If you're using Ruby, you can use the Ruby client library (https://github.com/willbryant/verm-client-ruby) to get easy API one-liners.
You can use any language's HTTP client library to make POST requests to the path you want to store the file under, for example:
POST /2019/los_angeles/docs
Content-type: image/png
<raw file content>
Verm will then:
- automatically create the
2019
,2019/los_angeles
, and2019/los_angeles/docs
subdirectories under the root data directory (which is/var/lib/verm
by default), if they doesn't already exist - hash the file data
- turn the hash into a filename using URL-safe, command-line-safe characters
- return the path in a Location header with a 204 Created response
- immediately start replicating the file to any other Verm servers configured
GET requests are usually served by Verm itself, but because Verm will also choose an appropriate extension for the file, you can also serve files using any regular webserver if you prefer, making it easy to migrate to or from Verm.

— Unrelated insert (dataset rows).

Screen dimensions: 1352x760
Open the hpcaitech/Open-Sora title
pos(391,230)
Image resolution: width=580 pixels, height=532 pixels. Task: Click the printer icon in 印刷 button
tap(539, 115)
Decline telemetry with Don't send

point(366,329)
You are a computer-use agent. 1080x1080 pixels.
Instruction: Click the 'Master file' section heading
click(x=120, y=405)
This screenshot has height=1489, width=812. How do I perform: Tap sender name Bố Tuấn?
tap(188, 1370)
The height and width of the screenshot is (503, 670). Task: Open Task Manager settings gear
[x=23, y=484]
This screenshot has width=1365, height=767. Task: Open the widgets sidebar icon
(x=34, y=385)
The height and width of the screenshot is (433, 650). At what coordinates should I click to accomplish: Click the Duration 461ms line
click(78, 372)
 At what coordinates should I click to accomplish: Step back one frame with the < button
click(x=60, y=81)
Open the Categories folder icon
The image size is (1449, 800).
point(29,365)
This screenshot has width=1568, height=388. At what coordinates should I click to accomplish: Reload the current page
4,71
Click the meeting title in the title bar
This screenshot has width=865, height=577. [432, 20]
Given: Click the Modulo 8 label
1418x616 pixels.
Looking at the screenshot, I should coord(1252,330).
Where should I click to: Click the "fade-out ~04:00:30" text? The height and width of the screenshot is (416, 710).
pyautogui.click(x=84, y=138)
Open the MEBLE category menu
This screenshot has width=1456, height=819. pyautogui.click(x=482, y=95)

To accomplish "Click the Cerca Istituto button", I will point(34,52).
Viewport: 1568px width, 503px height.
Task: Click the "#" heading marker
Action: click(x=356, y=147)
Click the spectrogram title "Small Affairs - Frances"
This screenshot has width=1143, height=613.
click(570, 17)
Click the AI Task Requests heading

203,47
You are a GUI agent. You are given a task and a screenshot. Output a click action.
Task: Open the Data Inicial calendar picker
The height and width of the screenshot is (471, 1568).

As a concession to tools that don't cope well with huge numbers of entries in
single directories, Verm will place files under subdirectories of the requested
path based on the first bits of the file content hash. For example, if Verm
encoded the content hash as TwD1uJUQPX-w5wGVfgJrpiAtMwXd37Zp58YlPOQig8d
then
a Tw
subdirectory would be created (unless it already exists) and the filename
will be the remaining bits - D1uJUQPX-w5wGVfgJrpiAtMwXd37Zp58YlPOQig8d
. (Verm
uses a base64 alphabet to encode the hash bits has 64 characters, but Verm
carefully assigns the bits to ensure -
is never the leading character in
subdirectory or file names, to ensure admins won't run into any unexpected
behavior if they use file wildcards on the command line.)
Compression support is intended to be transparent to the client. If file data
is posted in gzip-encoded, the file will be stored with a .gz
suffix for
compatibility with other webservers, but the path returned will be without the
.gz
suffix. Requests for this URL will therefore serve the file with a gzip
content-encoding and the original content-type, rather than as an untyped gzip
file; if the client declares that it does not support the gzip content-encoding,
Verm will decompress the file for the client. The content hash is taken on the
uncompressed contents, so two different compressions of the same file will have
the same hash, as would uncompressed uploads.
The write replication system is self-healing - if Verm is restarted before the file is replicated, it will still be replicated because Verm resynchronises file lists after each restart, sending any files locally present that are not on other servers.
A read replication system also checks for missing files on other servers, so there's no timing hazard where a file is available on one node and not on others in the cluster.